Perché, proprio come disse la comandante Esther, a Città del Messico, l’undici marzo del 2001, davanti a migliaia di persone arrivate a piedi dopo 16 giorni e più di tremila chilometri, dalle montagne del Chiapas fino alla capitale, per rivendicare i propri diritti, il malgoverno messicano non fa caso al dolore delle donne, «ci hanno trattato come oggetti e non ci hanno considerato esseri umani […] ma ora noi, le donne zapatiste, siamo organizzate, nella nostra organizzazione occupiamo incarichi con un alto grado di responsabilità e autorità. Per cui non veniamo in ginocchio né ad implorare né ad essere biasimate, non vogliamo negozietti, auto né televisione, vogliamo che venga riconosciuto il nostro diritto come indigene e come donne».

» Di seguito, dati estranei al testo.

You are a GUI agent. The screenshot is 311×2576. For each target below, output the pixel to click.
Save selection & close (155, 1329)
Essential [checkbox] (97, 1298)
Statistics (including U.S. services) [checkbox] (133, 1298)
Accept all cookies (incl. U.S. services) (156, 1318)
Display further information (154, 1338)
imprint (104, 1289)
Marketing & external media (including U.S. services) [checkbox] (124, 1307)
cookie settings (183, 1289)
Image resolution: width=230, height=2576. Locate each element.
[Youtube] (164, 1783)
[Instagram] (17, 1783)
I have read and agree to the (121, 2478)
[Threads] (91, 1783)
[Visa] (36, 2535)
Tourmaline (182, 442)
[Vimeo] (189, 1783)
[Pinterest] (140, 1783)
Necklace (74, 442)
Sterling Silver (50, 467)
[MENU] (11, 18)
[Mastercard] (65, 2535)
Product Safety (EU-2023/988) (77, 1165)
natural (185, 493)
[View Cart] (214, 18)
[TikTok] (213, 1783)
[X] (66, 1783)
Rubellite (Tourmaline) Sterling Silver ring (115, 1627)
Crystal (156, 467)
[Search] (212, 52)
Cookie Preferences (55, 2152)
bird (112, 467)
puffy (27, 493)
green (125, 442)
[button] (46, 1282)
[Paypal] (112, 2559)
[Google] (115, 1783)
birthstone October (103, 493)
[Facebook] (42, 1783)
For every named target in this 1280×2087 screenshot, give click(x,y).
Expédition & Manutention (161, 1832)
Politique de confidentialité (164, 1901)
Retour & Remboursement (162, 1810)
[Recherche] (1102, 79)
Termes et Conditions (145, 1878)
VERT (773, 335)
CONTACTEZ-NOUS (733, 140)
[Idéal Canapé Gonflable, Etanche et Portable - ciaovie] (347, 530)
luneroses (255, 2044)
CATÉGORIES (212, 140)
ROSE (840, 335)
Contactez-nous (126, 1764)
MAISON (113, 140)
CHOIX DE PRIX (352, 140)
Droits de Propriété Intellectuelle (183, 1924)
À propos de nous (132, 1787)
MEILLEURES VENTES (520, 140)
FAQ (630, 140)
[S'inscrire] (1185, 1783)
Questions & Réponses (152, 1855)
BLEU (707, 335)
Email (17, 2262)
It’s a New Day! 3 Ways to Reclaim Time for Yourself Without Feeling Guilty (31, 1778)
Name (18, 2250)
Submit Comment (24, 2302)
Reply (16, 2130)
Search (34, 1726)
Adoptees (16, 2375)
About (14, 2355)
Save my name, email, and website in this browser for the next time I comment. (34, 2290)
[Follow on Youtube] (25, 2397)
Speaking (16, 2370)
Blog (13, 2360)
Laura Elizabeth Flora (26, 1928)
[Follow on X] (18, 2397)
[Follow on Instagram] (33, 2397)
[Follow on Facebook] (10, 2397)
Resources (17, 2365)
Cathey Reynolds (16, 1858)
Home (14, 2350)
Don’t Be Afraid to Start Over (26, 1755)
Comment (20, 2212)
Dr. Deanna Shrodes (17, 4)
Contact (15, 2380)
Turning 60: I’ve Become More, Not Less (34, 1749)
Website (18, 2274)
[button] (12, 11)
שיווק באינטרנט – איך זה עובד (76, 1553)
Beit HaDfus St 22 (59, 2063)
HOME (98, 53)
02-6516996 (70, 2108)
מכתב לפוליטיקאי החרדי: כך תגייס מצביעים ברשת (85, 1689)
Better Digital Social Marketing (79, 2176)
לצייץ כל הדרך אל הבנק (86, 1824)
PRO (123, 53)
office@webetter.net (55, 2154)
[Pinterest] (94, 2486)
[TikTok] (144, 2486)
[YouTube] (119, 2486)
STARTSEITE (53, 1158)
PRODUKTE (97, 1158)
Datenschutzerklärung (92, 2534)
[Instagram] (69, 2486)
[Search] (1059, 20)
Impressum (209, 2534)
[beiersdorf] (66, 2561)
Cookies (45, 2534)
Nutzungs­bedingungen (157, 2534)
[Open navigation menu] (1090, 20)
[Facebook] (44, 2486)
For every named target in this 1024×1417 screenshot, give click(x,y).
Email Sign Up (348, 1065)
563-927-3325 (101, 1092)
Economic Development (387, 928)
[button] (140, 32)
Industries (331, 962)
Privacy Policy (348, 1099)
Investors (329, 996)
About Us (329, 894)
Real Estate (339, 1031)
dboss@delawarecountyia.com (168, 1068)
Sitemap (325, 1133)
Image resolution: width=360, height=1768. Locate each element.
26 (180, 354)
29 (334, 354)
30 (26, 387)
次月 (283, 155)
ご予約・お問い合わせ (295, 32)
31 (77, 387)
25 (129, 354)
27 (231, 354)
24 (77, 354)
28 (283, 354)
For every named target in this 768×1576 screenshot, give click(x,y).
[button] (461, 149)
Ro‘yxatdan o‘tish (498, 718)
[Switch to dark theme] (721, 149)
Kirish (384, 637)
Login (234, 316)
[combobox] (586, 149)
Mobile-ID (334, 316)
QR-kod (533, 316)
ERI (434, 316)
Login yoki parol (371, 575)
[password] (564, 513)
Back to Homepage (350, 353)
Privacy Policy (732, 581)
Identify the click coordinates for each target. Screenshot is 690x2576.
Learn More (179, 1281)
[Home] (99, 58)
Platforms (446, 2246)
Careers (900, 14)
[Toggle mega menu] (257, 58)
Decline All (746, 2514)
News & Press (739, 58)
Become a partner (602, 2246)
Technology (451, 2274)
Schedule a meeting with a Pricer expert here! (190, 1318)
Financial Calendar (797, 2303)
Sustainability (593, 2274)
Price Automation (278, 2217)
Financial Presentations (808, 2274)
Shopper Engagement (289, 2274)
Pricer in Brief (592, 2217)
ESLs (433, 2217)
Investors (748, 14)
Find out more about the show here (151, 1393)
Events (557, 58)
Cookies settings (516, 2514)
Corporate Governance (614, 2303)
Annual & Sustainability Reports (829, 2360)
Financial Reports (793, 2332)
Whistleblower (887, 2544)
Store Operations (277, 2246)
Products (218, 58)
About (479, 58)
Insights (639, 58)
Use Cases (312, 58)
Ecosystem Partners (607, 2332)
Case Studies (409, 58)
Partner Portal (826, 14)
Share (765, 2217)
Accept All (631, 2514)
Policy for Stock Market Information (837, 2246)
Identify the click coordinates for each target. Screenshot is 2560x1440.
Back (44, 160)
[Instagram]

Le zapatiste si sono ribellate all’ordine esistente e così hanno costruito nuove relazioni nella comunità e con il potere dominante. Parlano al mondo con il volto coperto per aprire un altro orizzonte di visibilità: affinché sia la loro parola collettiva a rivendicare un mondo in cui i diritti e l’identità vengano riconosciuti a ogni persona, senza creare conflitto, e in cui la terra è il mezzo per l’affermazione e il sostentamento. L’esempio delle zapatiste ha fatto sì che le indigene (e non solo) di tutto il mondo prendessero coscienza delle loro condizioni e cominciassero a uscire dalle case e dalle vite a cui erano abituate.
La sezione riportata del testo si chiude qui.